++++ Material to process

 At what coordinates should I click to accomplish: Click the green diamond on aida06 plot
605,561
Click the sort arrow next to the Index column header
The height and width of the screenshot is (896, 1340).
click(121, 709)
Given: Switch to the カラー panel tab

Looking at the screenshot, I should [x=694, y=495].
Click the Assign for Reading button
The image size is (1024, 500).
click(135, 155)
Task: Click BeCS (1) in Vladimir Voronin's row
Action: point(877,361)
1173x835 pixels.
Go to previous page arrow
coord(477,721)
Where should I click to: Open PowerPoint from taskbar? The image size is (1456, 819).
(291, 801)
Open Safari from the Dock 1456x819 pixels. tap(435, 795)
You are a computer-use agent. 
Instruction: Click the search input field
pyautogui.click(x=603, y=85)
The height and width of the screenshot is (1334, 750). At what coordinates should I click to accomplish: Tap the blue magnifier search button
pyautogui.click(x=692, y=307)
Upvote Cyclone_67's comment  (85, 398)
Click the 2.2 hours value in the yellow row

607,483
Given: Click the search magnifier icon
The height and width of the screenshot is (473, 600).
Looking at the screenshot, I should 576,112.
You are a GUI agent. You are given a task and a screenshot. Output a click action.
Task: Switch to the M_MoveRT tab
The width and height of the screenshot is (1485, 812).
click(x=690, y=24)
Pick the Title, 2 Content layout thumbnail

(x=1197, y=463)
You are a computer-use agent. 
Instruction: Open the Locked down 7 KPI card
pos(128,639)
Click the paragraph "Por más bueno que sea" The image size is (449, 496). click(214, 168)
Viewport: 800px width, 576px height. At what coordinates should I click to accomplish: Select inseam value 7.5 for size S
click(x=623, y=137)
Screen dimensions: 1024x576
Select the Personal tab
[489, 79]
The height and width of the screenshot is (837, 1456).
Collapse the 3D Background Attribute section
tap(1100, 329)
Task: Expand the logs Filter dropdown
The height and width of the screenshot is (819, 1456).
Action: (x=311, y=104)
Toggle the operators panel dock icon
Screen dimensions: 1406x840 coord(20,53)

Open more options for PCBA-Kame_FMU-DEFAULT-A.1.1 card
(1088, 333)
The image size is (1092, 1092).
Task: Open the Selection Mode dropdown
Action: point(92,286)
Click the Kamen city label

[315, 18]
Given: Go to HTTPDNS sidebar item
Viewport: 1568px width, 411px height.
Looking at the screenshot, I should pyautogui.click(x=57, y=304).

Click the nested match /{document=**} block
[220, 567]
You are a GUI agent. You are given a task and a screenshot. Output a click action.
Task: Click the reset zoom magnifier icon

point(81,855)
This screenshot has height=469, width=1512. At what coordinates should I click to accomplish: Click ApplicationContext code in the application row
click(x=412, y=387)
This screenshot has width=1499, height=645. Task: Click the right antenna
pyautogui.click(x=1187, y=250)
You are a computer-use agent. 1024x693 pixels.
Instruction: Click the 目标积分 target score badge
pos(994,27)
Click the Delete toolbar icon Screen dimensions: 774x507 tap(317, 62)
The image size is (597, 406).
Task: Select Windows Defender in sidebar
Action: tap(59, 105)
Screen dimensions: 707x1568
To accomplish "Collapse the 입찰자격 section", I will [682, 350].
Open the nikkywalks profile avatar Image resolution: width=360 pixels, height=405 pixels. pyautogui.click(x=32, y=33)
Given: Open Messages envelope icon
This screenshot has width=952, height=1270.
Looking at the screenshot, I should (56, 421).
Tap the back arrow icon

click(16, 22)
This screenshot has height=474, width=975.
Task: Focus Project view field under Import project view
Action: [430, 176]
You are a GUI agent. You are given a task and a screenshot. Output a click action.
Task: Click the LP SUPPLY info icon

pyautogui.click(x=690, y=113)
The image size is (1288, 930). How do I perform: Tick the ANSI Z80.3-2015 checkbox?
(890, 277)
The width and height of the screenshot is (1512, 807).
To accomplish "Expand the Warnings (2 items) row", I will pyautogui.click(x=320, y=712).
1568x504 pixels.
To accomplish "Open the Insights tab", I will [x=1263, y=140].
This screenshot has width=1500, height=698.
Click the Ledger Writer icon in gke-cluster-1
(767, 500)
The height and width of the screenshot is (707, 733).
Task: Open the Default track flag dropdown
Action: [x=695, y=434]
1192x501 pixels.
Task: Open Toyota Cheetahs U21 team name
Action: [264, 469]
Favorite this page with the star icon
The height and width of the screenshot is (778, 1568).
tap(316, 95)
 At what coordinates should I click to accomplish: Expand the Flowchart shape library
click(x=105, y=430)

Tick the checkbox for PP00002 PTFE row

++++++++

What is asked: Convert the rows above into a JSON list of strings, one string per line, and leave out blank lines.

Response for this exercise:
[
  " At what coordinates should I click to accomplish: Click the green diamond on aida06 plot",
  "605,561",
  "Click the sort arrow next to the Index column header",
  "The height and width of the screenshot is (896, 1340).",
  "click(121, 709)",
  "Given: Switch to the カラー panel tab",
  "Looking at the screenshot, I should [x=694, y=495].",
  "Click the Assign for Reading button",
  "The image size is (1024, 500).",
  "click(135, 155)",
  "Task: Click BeCS (1) in Vladimir Voronin's row",
  "Action: point(877,361)",
  "1173x835 pixels.",
  "Go to previous page arrow",
  "coord(477,721)",
  "Where should I click to: Open PowerPoint from taskbar? The image size is (1456, 819).",
  "(291, 801)",
  "Open Safari from the Dock 1456x819 pixels. tap(435, 795)",
  "You are a computer-use agent. ",
  "Instruction: Click the search input field",
  "pyautogui.click(x=603, y=85)",
  "The height and width of the screenshot is (1334, 750). At what coordinates should I click to accomplish: Tap the blue magnifier search button",
  "pyautogui.click(x=692, y=307)",
  "Upvote Cyclone_67's comment  (85, 398)",
  "Click the 2.2 hours value in the yellow row",
  "607,483",
  "Given: Click the search magnifier icon",
  "The height and width of the screenshot is (473, 600).",
  "Looking at the screenshot, I should 576,112.",
  "You are a GUI agent. You are given a task and a screenshot. Output a click action.",
  "Task: Switch to the M_MoveRT tab",
  "The width and height of the screenshot is (1485, 812).",
  "click(x=690, y=24)",
  "Pick the Title, 2 Content layout thumbnail",
  "(x=1197, y=463)",
  "You are a computer-use agent. ",
  "Instruction: Open the Locked down 7 KPI card",
  "pos(128,639)",
  "Click the paragraph \"Por más bueno que sea\" The image size is (449, 496). click(214, 168)",
  "Viewport: 800px width, 576px height. At what coordinates should I click to accomplish: Select inseam value 7.5 for size S",
  "click(x=623, y=137)",
  "Screen dimensions: 1024x576",
  "Select the Personal tab",
  "[489, 79]",
  "The height and width of the screenshot is (837, 1456).",
  "Collapse the 3D Background Attribute section",
  "tap(1100, 329)",
  "Task: Expand the logs Filter dropdown",
  "The height and width of the screenshot is (819, 1456).",
  "Action: (x=311, y=104)",
  "Toggle the operators panel dock icon",
  "Screen dimensions: 1406x840 coord(20,53)",
  "Open more options for PCBA-Kame_FMU-DEFAULT-A.1.1 card",
  "(1088, 333)",
  "The image size is (1092, 1092).",
  "Task: Open the Selection Mode dropdown",
  "Action: point(92,286)",
  "Click the Kamen city label",
  "[315, 18]",
  "Given: Go to HTTPDNS sidebar item",
  "Viewport: 1568px width, 411px height.",
  "Looking at the screenshot, I should pyautogui.click(x=57, y=304).",
  "Click the nested match /{document=**} block",
  "[220, 567]",
  "You are a GUI agent. You are given a task and a screenshot. Output a click action.",
  "Task: Click the reset zoom magnifier icon",
  "point(81,855)",
  "This screenshot has height=469, width=1512. At what coordinates should I click to accomplish: Click ApplicationContext code in the application row",
  "click(x=412, y=387)",
  "This screenshot has width=1499, height=645. Task: Click the right antenna",
  "pyautogui.click(x=1187, y=250)",
  "You are a computer-use agent. 1024x693 pixels.",
  "Instruction: Click the 目标积分 target score badge",
  "pos(994,27)",
  "Click the Delete toolbar icon Screen dimensions: 774x507 tap(317, 62)",
  "The image size is (597, 406).",
  "Task: Select Windows Defender in sidebar",
  "Action: tap(59, 105)",
  "Screen dimensions: 707x1568",
  "To accomplish \"Collapse the 입찰자격 section\", I will [682, 350].",
  "Open the nikkywalks profile avatar Image resolution: width=360 pixels, height=405 pixels. pyautogui.click(x=32, y=33)",
  "Given: Open Messages envelope icon",
  "This screenshot has width=952, height=1270.",
  "Looking at the screenshot, I should (56, 421).",
  "Tap the back arrow icon",
  "click(16, 22)",
  "This screenshot has height=474, width=975.",
  "Task: Focus Project view field under Import project view",
  "Action: [430, 176]",
  "You are a GUI agent. You are given a task and a screenshot. Output a click action.",
  "Task: Click the LP SUPPLY info icon",
  "pyautogui.click(x=690, y=113)",
  "The image size is (1288, 930). How do I perform: Tick the ANSI Z80.3-2015 checkbox?",
  "(890, 277)",
  "The width and height of the screenshot is (1512, 807).",
  "To accomplish \"Expand the Warnings (2 items) row\", I will pyautogui.click(x=320, y=712).",
  "1568x504 pixels.",
  "To accomplish \"Open the Insights tab\", I will [x=1263, y=140].",
  "This screenshot has width=1500, height=698.",
  "Click the Ledger Writer icon in gke-cluster-1",
  "(767, 500)",
  "The height and width of the screenshot is (707, 733).",
  "Task: Open the Default track flag dropdown",
  "Action: [x=695, y=434]",
  "1192x501 pixels.",
  "Task: Open Toyota Cheetahs U21 team name",
  "Action: [264, 469]",
  "Favorite this page with the star icon",
  "The height and width of the screenshot is (778, 1568).",
  "tap(316, 95)",
  " At what coordinates should I click to accomplish: Expand the Flowchart shape library",
  "click(x=105, y=430)",
  "Tick the checkbox for PP00002 PTFE row"
]